Excerpted text:
____________________
My mother collected china - plates and figurines. I took a lot of it after she died and put them on tables in my formal front room, the room hardly anyone goes into. Thanks to the southern exposure I keep my plants in there and every so often I come in to water and to dust.
It was during one such cleaning time recently that I picked up a stack of little plates from one of the tables to dust it, and I realized I was looking at a blue jay. I looked at the three other plates below it. Each had an image of a different bird - a male cardinal, a male indigo bunting and, one of my favorite birds, a male rose-breasted grosbeak!
Where did these plates come from? Unfortunately, my parents are no longer around to ask.
We never had feeders. My father's parents kept caged canaries. That was as close to wild birds as anyone got.
And yet, here were these plates...and more. There was a statue of a bluebird (or "blue bird," as it was labeled) that was made in Japan. There were two figurines of male goldfinches, also from Japan.
I started to wonder - were these gifts? Did someone, perhaps her traveling brother, bring them? Were they bought by my mother because they are colorful or reminded her of something?
I remember towards the end of her life my mother told me she didn't mind the sparrows (house sparrows, I know now) that built a nest in the space created when a room air conditioner was replaced with a smaller unit. She liked hearing them "sing." She was sick with cancer and stuck in her bed.
____________________
Data excerpts
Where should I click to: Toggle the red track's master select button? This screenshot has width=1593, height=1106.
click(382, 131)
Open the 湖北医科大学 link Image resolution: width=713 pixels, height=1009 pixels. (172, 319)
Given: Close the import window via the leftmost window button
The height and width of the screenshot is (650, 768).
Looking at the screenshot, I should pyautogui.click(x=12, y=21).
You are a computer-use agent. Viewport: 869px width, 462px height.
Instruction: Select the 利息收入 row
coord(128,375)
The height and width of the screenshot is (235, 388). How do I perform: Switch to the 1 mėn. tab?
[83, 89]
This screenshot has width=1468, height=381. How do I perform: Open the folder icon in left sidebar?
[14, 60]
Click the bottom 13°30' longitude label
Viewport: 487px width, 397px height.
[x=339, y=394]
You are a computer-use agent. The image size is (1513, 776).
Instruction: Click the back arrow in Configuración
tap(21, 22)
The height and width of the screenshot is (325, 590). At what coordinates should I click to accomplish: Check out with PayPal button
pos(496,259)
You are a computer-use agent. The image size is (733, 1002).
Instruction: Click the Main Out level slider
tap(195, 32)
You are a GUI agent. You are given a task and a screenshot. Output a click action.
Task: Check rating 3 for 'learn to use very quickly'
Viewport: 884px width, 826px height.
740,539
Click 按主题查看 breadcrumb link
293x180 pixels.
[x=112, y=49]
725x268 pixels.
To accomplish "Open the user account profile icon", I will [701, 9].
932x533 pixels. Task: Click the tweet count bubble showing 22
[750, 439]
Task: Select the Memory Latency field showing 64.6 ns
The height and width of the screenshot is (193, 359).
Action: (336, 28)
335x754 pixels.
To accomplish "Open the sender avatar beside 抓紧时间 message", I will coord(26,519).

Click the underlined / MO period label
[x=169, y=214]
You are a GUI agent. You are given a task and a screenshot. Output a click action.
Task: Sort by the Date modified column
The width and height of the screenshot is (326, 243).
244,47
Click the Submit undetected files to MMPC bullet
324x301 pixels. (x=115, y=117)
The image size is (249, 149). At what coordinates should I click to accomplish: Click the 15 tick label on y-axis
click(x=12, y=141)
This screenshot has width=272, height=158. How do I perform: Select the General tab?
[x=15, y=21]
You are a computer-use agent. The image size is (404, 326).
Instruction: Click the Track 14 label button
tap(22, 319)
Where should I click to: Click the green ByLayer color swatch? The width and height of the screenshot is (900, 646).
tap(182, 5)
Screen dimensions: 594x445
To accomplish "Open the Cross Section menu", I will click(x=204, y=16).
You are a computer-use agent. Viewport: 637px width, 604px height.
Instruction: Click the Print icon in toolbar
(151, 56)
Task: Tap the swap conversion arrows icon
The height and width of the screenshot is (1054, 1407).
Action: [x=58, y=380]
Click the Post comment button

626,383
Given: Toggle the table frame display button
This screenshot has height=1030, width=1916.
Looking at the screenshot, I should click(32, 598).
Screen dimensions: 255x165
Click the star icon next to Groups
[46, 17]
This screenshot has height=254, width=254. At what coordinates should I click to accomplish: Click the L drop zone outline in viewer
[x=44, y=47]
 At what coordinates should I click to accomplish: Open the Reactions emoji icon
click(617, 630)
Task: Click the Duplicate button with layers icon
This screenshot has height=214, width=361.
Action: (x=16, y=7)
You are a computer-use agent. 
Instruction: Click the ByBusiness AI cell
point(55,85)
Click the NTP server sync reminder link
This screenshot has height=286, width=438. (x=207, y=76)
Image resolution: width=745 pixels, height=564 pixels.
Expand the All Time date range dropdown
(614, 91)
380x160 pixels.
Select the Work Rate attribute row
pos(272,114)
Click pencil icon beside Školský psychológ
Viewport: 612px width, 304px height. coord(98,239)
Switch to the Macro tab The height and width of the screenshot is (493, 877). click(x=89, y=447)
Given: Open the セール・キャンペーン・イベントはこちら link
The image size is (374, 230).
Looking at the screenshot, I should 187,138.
____________________
Work instruction 1: In the text about the mother's bird china, why are the plants kept in the formal front room? Answer in one to three sentences.
Work instruction 2: Carry on the account of the mother's bird china, starting after its final sentence.

Written reply 1: The plants are kept there because the room has a southern exposure.

Written reply 2:
House sparrows don't sing but they do "cheep." Perhaps it reminded her of something from her childhood or trips she made to mountain resorts as a young woman.
I hope this reminder of the outside world comforted her. I can understand her need to look to birds and nature when trapped in the house, as she was at the end.
I've watched the birds at my feeder and in the world beyond my backyard and remain fascinated by the different types. Looking for them gets me away from stressful work that keeps me indoors on a lovely day, or a too-messy house or an argument with MH. I look and I find and I use my brain to focus on the song and the field marks and try to identify them.
Birds make me feel more alive. "Discovering" birds has vastly improved my life more than anything except MH. But it turns out the birds have been there all along. I just wish I could've shared bird watching with my mother.
So these plates and little birds are no longer objects on a table. They are a reminder of what was, and what could have been.